**TASK BRIEF**
Copy out each line below exactly as written.

(Excerpts from a dataset)
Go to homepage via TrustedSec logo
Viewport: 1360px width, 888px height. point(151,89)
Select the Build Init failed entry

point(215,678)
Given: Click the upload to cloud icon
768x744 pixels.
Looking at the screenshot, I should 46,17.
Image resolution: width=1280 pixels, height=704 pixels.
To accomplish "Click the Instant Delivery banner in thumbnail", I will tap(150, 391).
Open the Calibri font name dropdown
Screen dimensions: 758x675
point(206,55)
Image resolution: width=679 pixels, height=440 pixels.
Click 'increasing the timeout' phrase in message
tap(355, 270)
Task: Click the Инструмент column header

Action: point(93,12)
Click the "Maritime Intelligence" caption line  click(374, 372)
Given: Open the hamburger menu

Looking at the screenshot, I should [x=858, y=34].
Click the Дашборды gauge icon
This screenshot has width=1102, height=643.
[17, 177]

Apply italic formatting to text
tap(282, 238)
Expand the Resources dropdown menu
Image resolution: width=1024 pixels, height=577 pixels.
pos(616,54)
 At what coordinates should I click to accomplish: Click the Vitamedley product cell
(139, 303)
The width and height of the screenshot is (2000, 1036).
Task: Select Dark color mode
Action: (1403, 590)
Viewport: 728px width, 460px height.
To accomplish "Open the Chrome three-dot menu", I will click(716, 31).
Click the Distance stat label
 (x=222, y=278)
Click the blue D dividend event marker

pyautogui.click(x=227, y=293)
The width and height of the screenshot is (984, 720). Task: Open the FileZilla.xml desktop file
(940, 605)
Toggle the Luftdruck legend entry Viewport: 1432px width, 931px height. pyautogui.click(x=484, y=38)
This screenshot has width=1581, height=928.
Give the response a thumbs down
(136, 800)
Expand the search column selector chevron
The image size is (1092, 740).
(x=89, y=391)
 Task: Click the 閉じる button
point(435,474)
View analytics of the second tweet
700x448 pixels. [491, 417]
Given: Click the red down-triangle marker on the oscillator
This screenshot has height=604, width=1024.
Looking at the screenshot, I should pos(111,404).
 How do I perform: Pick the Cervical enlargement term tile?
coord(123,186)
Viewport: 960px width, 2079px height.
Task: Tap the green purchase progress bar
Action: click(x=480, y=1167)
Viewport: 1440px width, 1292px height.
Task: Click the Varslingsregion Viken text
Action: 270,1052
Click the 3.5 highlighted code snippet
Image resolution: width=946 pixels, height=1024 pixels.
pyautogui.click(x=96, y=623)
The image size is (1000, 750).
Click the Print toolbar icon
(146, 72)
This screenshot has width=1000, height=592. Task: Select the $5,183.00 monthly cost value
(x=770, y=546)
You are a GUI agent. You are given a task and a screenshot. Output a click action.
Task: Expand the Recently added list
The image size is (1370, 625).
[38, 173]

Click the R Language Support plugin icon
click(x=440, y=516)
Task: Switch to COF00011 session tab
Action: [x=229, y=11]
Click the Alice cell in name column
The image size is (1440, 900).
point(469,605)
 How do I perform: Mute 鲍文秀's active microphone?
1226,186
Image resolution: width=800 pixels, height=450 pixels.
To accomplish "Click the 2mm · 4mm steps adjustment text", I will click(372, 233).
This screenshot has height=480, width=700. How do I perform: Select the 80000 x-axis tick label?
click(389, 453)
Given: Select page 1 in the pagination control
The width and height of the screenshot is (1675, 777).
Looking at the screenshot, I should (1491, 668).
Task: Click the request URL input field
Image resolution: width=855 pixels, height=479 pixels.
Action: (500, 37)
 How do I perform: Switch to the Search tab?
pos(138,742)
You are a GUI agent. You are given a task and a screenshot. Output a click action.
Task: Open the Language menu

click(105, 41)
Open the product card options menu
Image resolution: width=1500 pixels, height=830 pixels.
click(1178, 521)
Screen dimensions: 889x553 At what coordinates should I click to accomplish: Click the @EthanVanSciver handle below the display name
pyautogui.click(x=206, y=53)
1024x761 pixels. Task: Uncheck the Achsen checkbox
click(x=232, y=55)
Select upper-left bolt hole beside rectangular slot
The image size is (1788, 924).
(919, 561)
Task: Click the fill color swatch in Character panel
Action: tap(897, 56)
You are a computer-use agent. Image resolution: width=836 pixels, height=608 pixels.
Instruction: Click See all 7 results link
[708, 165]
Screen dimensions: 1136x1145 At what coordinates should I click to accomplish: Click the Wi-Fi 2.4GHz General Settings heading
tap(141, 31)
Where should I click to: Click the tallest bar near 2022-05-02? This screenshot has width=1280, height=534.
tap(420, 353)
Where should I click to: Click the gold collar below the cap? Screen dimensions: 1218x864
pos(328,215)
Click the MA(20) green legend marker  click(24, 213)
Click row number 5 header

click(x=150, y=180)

**EXPECTED ANSWER**
Go to homepage via TrustedSec logo
Viewport: 1360px width, 888px height. point(151,89)
Select the Build Init failed entry

point(215,678)
Given: Click the upload to cloud icon
768x744 pixels.
Looking at the screenshot, I should 46,17.
Image resolution: width=1280 pixels, height=704 pixels.
To accomplish "Click the Instant Delivery banner in thumbnail", I will tap(150, 391).
Open the Calibri font name dropdown
Screen dimensions: 758x675
point(206,55)
Image resolution: width=679 pixels, height=440 pixels.
Click 'increasing the timeout' phrase in message
tap(355, 270)
Task: Click the Инструмент column header

Action: point(93,12)
Click the "Maritime Intelligence" caption line  click(374, 372)
Given: Open the hamburger menu

Looking at the screenshot, I should [x=858, y=34].
Click the Дашборды gauge icon
This screenshot has width=1102, height=643.
[17, 177]

Apply italic formatting to text
tap(282, 238)
Expand the Resources dropdown menu
Image resolution: width=1024 pixels, height=577 pixels.
pos(616,54)
 At what coordinates should I click to accomplish: Click the Vitamedley product cell
(139, 303)
The width and height of the screenshot is (2000, 1036).
Task: Select Dark color mode
Action: (1403, 590)
Viewport: 728px width, 460px height.
To accomplish "Open the Chrome three-dot menu", I will click(716, 31).
Click the Distance stat label
 (x=222, y=278)
Click the blue D dividend event marker

pyautogui.click(x=227, y=293)
The width and height of the screenshot is (984, 720). Task: Open the FileZilla.xml desktop file
(940, 605)
Toggle the Luftdruck legend entry Viewport: 1432px width, 931px height. pyautogui.click(x=484, y=38)
This screenshot has width=1581, height=928.
Give the response a thumbs down
(136, 800)
Expand the search column selector chevron
The image size is (1092, 740).
(x=89, y=391)
 Task: Click the 閉じる button
point(435,474)
View analytics of the second tweet
700x448 pixels. [491, 417]
Given: Click the red down-triangle marker on the oscillator
This screenshot has height=604, width=1024.
Looking at the screenshot, I should pos(111,404).
 How do I perform: Pick the Cervical enlargement term tile?
coord(123,186)
Viewport: 960px width, 2079px height.
Task: Tap the green purchase progress bar
Action: click(x=480, y=1167)
Viewport: 1440px width, 1292px height.
Task: Click the Varslingsregion Viken text
Action: 270,1052
Click the 3.5 highlighted code snippet
Image resolution: width=946 pixels, height=1024 pixels.
pyautogui.click(x=96, y=623)
The image size is (1000, 750).
Click the Print toolbar icon
(146, 72)
This screenshot has width=1000, height=592. Task: Select the $5,183.00 monthly cost value
(x=770, y=546)
You are a GUI agent. You are given a task and a screenshot. Output a click action.
Task: Expand the Recently added list
The image size is (1370, 625).
[38, 173]

Click the R Language Support plugin icon
click(x=440, y=516)
Task: Switch to COF00011 session tab
Action: [x=229, y=11]
Click the Alice cell in name column
The image size is (1440, 900).
point(469,605)
 How do I perform: Mute 鲍文秀's active microphone?
1226,186
Image resolution: width=800 pixels, height=450 pixels.
To accomplish "Click the 2mm · 4mm steps adjustment text", I will click(372, 233).
This screenshot has height=480, width=700. How do I perform: Select the 80000 x-axis tick label?
click(389, 453)
Given: Select page 1 in the pagination control
The width and height of the screenshot is (1675, 777).
Looking at the screenshot, I should (1491, 668).
Task: Click the request URL input field
Image resolution: width=855 pixels, height=479 pixels.
Action: (500, 37)
 How do I perform: Switch to the Search tab?
pos(138,742)
You are a GUI agent. You are given a task and a screenshot. Output a click action.
Task: Open the Language menu

click(105, 41)
Open the product card options menu
Image resolution: width=1500 pixels, height=830 pixels.
click(1178, 521)
Screen dimensions: 889x553 At what coordinates should I click to accomplish: Click the @EthanVanSciver handle below the display name
pyautogui.click(x=206, y=53)
1024x761 pixels. Task: Uncheck the Achsen checkbox
click(x=232, y=55)
Select upper-left bolt hole beside rectangular slot
The image size is (1788, 924).
(919, 561)
Task: Click the fill color swatch in Character panel
Action: tap(897, 56)
You are a computer-use agent. Image resolution: width=836 pixels, height=608 pixels.
Instruction: Click See all 7 results link
[708, 165]
Screen dimensions: 1136x1145 At what coordinates should I click to accomplish: Click the Wi-Fi 2.4GHz General Settings heading
tap(141, 31)
Where should I click to: Click the tallest bar near 2022-05-02? This screenshot has width=1280, height=534.
tap(420, 353)
Where should I click to: Click the gold collar below the cap? Screen dimensions: 1218x864
pos(328,215)
Click the MA(20) green legend marker  click(24, 213)
Click row number 5 header

click(x=150, y=180)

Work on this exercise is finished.